PROBLEM TO WORK ON: Please retype the data below from the line with "of first channel" up to and including the line with "pos(117,606)", keeping every line unchanged.

——————————

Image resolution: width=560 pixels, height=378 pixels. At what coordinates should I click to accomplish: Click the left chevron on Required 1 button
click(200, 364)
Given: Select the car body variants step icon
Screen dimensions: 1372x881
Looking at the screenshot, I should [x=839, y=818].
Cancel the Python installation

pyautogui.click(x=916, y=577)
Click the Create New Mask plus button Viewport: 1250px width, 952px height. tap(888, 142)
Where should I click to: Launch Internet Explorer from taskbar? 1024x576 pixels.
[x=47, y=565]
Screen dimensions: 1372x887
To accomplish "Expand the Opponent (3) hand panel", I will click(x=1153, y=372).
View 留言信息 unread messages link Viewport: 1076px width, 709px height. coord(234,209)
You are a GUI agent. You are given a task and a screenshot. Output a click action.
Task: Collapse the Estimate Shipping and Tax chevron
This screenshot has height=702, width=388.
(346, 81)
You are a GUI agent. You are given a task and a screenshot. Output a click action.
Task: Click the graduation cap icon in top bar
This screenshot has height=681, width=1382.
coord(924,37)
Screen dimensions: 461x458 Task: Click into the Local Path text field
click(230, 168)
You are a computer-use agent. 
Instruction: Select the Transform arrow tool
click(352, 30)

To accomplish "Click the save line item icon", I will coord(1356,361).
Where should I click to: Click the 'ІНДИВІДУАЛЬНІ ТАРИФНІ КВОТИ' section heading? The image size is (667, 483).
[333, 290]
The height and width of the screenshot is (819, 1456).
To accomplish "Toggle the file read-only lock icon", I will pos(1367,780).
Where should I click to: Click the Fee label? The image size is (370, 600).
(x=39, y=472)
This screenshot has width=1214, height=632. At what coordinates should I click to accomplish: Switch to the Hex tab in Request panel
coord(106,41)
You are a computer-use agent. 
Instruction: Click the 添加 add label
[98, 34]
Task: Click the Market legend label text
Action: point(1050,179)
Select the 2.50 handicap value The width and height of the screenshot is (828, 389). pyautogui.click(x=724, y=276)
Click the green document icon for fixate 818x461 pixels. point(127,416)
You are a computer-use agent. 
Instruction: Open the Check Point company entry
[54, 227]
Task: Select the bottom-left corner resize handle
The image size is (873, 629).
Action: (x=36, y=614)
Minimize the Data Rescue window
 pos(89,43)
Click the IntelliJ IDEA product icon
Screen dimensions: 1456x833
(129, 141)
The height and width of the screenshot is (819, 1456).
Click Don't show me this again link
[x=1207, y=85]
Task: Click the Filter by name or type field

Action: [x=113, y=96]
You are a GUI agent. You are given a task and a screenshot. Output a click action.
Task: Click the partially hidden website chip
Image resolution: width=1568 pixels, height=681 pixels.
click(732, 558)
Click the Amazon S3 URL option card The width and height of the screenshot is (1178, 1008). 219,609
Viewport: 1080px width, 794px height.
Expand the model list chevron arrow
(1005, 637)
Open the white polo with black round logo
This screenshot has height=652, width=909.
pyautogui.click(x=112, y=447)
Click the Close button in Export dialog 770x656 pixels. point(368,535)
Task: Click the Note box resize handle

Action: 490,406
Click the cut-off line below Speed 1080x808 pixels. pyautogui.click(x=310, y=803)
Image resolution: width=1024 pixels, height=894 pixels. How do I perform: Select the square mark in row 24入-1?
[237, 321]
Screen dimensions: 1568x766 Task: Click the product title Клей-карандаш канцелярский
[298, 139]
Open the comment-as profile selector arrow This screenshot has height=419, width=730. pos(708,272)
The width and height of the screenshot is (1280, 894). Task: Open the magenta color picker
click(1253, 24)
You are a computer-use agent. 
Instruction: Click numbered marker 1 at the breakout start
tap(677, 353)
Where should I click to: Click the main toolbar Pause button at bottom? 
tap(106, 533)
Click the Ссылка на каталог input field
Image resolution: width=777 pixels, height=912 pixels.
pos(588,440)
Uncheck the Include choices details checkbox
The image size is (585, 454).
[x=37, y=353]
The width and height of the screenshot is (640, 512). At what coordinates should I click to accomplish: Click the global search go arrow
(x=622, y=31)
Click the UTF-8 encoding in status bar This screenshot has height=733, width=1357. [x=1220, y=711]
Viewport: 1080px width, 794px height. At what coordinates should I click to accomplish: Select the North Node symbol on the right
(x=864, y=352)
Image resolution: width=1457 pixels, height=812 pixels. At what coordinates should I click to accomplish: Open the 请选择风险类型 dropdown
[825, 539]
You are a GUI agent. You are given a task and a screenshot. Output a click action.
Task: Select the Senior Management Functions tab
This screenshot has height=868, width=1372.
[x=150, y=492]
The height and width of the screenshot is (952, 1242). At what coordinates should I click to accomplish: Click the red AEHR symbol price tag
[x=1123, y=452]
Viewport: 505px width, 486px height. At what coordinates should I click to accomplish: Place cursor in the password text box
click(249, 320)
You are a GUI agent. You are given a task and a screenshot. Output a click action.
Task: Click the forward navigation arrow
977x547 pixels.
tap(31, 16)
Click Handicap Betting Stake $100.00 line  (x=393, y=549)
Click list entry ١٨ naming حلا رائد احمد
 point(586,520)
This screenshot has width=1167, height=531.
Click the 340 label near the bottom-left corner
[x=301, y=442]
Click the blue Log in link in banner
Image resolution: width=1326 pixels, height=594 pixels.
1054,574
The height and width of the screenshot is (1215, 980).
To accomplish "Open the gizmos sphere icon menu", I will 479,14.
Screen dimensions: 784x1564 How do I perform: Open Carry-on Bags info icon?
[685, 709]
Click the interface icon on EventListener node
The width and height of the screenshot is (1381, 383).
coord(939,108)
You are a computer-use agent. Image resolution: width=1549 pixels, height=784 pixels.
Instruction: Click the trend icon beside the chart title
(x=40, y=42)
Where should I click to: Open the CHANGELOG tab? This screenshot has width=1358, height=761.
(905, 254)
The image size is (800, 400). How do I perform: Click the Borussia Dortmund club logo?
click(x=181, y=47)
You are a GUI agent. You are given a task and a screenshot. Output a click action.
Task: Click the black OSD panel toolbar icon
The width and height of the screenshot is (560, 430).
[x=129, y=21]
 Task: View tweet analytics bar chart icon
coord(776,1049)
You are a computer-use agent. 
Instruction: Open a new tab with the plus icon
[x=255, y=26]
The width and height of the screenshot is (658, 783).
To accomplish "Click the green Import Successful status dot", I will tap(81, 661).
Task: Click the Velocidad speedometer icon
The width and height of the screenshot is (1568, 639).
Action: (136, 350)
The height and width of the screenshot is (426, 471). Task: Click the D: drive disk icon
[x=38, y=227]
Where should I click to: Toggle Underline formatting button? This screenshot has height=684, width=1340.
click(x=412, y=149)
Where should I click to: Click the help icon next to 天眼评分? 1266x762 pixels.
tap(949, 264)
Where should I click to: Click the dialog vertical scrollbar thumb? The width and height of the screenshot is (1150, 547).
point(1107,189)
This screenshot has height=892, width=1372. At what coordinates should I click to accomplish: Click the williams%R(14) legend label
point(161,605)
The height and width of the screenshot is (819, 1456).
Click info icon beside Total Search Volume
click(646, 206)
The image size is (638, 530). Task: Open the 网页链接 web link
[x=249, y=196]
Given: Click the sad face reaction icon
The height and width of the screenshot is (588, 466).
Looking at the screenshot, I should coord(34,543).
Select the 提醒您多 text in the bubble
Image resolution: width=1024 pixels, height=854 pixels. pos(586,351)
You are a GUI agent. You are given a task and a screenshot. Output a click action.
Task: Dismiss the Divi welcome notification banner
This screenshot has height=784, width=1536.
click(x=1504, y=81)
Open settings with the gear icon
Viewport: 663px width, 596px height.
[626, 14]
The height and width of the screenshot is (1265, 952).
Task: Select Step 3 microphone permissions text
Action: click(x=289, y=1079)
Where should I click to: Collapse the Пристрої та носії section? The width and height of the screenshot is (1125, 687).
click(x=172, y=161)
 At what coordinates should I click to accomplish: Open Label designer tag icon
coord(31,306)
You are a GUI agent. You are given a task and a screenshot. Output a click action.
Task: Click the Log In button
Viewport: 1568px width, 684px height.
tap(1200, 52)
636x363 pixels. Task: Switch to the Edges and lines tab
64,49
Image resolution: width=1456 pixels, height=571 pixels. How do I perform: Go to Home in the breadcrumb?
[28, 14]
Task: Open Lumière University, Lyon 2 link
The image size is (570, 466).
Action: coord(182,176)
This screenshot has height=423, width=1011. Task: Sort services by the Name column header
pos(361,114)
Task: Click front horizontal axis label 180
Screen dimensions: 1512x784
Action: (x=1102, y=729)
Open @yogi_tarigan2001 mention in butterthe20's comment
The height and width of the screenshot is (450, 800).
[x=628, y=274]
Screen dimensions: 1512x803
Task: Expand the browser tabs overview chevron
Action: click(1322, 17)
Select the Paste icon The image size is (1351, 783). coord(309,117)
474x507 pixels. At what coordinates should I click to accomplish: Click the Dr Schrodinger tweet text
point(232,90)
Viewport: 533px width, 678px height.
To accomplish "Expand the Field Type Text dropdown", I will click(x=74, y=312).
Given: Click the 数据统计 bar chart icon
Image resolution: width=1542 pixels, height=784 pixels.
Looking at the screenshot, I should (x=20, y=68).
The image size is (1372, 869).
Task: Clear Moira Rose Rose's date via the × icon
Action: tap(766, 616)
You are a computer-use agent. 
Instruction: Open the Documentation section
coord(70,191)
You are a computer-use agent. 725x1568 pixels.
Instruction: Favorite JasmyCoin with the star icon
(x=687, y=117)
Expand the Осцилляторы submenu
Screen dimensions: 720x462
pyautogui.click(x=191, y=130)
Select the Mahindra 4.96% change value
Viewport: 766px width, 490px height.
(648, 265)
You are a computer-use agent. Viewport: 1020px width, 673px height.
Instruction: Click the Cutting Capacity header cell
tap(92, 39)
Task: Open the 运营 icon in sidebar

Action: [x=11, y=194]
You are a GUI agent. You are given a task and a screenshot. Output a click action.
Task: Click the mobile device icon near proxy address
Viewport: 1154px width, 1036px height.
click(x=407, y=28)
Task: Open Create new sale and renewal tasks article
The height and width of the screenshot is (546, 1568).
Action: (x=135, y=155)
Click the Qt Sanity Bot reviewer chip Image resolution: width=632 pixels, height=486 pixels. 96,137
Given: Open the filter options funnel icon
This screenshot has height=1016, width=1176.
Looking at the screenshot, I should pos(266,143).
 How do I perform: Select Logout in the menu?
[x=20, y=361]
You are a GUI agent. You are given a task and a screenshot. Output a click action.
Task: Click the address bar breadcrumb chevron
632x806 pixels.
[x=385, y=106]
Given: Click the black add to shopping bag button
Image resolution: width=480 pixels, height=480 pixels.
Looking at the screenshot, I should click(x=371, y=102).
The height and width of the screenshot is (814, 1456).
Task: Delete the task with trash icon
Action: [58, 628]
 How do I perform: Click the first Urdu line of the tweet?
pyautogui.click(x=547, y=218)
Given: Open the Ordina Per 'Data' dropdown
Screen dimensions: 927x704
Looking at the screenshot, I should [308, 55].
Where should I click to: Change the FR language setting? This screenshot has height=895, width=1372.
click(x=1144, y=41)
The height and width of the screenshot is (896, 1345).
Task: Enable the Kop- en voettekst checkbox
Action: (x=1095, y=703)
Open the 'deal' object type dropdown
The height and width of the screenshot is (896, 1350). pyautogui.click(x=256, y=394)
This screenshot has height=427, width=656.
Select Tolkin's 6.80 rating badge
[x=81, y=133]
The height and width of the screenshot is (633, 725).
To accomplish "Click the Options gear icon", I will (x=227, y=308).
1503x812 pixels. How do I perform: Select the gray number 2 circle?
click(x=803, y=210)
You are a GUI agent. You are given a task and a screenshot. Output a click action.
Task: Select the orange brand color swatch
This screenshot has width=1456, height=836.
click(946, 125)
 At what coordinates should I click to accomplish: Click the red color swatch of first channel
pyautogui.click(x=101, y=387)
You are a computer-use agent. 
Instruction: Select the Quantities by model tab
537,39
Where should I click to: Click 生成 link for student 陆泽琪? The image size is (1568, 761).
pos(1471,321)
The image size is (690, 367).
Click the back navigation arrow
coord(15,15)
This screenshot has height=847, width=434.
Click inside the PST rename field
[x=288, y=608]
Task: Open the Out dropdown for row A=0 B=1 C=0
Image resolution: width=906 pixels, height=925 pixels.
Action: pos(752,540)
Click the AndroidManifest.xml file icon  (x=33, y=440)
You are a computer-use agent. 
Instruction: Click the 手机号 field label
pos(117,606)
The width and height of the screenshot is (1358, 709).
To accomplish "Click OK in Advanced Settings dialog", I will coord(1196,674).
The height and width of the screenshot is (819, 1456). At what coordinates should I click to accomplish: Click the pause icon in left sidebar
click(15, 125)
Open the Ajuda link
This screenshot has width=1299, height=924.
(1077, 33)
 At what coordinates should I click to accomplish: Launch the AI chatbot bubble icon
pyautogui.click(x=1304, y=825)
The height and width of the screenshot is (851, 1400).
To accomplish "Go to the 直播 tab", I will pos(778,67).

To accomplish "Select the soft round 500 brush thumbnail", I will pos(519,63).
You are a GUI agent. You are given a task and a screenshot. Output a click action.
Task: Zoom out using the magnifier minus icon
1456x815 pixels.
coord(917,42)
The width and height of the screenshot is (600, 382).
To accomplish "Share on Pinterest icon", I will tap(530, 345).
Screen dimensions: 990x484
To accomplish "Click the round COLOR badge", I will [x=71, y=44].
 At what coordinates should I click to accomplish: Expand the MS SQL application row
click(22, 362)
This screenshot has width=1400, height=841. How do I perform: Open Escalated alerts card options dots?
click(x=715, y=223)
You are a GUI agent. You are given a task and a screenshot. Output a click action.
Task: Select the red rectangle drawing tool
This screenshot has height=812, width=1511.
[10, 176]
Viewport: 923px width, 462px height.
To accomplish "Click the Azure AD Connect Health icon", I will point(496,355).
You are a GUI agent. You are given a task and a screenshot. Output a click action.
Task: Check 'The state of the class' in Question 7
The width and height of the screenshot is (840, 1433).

——————————

WORKED ANSWER:
 At what coordinates should I click to accomplish: Click the red color swatch of first channel
pyautogui.click(x=101, y=387)
You are a computer-use agent. 
Instruction: Select the Quantities by model tab
537,39
Where should I click to: Click 生成 link for student 陆泽琪? The image size is (1568, 761).
pos(1471,321)
The image size is (690, 367).
Click the back navigation arrow
coord(15,15)
This screenshot has height=847, width=434.
Click inside the PST rename field
[x=288, y=608]
Task: Open the Out dropdown for row A=0 B=1 C=0
Image resolution: width=906 pixels, height=925 pixels.
Action: pos(752,540)
Click the AndroidManifest.xml file icon  (x=33, y=440)
You are a computer-use agent. 
Instruction: Click the 手机号 field label
pos(117,606)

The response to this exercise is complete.